_What is needed_
Copy every item below word for word, leaving nothing out and changing nothing.
* start *
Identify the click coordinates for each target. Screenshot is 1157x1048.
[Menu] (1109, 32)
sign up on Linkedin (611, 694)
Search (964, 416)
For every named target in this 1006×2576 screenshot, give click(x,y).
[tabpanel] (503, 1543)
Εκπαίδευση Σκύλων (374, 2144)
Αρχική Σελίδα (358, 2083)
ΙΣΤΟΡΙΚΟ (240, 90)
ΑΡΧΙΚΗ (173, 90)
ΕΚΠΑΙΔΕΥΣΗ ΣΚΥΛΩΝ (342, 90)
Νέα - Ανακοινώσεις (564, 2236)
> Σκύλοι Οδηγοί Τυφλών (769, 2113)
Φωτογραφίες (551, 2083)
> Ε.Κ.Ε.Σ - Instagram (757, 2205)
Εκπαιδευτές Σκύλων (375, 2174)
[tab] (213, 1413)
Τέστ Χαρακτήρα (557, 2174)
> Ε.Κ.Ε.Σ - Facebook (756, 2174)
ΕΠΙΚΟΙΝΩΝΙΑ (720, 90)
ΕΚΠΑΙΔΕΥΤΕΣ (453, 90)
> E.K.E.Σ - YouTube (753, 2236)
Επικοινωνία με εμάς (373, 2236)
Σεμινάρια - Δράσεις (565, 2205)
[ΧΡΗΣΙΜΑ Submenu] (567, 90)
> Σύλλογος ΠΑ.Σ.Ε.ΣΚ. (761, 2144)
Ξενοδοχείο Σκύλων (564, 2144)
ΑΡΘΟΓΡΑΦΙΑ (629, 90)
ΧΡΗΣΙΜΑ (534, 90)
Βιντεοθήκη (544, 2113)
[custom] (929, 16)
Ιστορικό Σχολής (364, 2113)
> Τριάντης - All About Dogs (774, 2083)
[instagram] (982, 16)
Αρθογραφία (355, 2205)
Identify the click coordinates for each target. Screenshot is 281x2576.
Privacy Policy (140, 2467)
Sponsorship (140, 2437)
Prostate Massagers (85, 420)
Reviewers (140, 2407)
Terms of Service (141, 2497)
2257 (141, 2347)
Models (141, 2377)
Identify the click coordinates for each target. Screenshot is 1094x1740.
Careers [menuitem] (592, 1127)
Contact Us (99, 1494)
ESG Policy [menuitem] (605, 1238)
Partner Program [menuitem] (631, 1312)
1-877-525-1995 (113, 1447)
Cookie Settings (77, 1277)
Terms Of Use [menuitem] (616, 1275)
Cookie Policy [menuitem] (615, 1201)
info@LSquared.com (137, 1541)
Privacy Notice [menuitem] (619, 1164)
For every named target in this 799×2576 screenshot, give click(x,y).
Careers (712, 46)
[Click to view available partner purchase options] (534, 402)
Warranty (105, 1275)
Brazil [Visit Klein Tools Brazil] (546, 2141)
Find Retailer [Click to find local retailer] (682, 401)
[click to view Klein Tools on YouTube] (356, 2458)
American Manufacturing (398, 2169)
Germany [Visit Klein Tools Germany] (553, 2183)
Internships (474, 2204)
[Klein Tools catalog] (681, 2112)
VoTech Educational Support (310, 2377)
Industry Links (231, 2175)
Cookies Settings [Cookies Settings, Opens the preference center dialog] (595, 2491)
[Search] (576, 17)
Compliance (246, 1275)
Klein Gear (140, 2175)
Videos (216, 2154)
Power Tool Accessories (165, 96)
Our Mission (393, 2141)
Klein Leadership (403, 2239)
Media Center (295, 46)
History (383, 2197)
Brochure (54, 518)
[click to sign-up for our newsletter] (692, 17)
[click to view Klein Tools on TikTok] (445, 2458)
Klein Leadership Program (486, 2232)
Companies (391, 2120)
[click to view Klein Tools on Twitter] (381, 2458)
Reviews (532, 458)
* end *
_Output_
Identify the click coordinates for each target. Screenshot is 1157x1048.
[Menu] (1109, 32)
sign up on Linkedin (611, 694)
Search (964, 416)
For every named target in this 1006×2576 screenshot, give click(x,y).
[tabpanel] (503, 1543)
Εκπαίδευση Σκύλων (374, 2144)
Αρχική Σελίδα (358, 2083)
ΙΣΤΟΡΙΚΟ (240, 90)
ΑΡΧΙΚΗ (173, 90)
ΕΚΠΑΙΔΕΥΣΗ ΣΚΥΛΩΝ (342, 90)
Νέα - Ανακοινώσεις (564, 2236)
> Σκύλοι Οδηγοί Τυφλών (769, 2113)
Φωτογραφίες (551, 2083)
> Ε.Κ.Ε.Σ - Instagram (757, 2205)
Εκπαιδευτές Σκύλων (375, 2174)
[tab] (213, 1413)
Τέστ Χαρακτήρα (557, 2174)
> Ε.Κ.Ε.Σ - Facebook (756, 2174)
ΕΠΙΚΟΙΝΩΝΙΑ (720, 90)
ΕΚΠΑΙΔΕΥΤΕΣ (453, 90)
> E.K.E.Σ - YouTube (753, 2236)
Επικοινωνία με εμάς (373, 2236)
Σεμινάρια - Δράσεις (565, 2205)
[ΧΡΗΣΙΜΑ Submenu] (567, 90)
> Σύλλογος ΠΑ.Σ.Ε.ΣΚ. (761, 2144)
Ξενοδοχείο Σκύλων (564, 2144)
ΑΡΘΟΓΡΑΦΙΑ (629, 90)
ΧΡΗΣΙΜΑ (534, 90)
Βιντεοθήκη (544, 2113)
[custom] (929, 16)
Ιστορικό Σχολής (364, 2113)
> Τριάντης - All About Dogs (774, 2083)
[instagram] (982, 16)
Αρθογραφία (355, 2205)
Identify the click coordinates for each target. Screenshot is 281x2576.
Privacy Policy (140, 2467)
Sponsorship (140, 2437)
Prostate Massagers (85, 420)
Reviewers (140, 2407)
Terms of Service (141, 2497)
2257 (141, 2347)
Models (141, 2377)
Identify the click coordinates for each target. Screenshot is 1094x1740.
Careers [menuitem] (592, 1127)
Contact Us (99, 1494)
ESG Policy [menuitem] (605, 1238)
Partner Program [menuitem] (631, 1312)
1-877-525-1995 (113, 1447)
Cookie Settings (77, 1277)
Terms Of Use [menuitem] (616, 1275)
Cookie Policy [menuitem] (615, 1201)
info@LSquared.com (137, 1541)
Privacy Notice [menuitem] (619, 1164)
For every named target in this 799×2576 screenshot, give click(x,y).
Careers (712, 46)
[Click to view available partner purchase options] (534, 402)
Warranty (105, 1275)
Brazil [Visit Klein Tools Brazil] (546, 2141)
Find Retailer [Click to find local retailer] (682, 401)
[click to view Klein Tools on YouTube] (356, 2458)
American Manufacturing (398, 2169)
Germany [Visit Klein Tools Germany] (553, 2183)
Internships (474, 2204)
[Klein Tools catalog] (681, 2112)
VoTech Educational Support (310, 2377)
Industry Links (231, 2175)
Cookies Settings [Cookies Settings, Opens the preference center dialog] (595, 2491)
[Search] (576, 17)
Compliance (246, 1275)
Klein Gear (140, 2175)
Videos (216, 2154)
Power Tool Accessories (165, 96)
Our Mission (393, 2141)
Klein Leadership (403, 2239)
Media Center (295, 46)
History (383, 2197)
Brochure (54, 518)
[click to sign-up for our newsletter] (692, 17)
[click to view Klein Tools on TikTok] (445, 2458)
Klein Leadership Program (486, 2232)
Companies (391, 2120)
[click to view Klein Tools on Twitter] (381, 2458)
Reviews (532, 458)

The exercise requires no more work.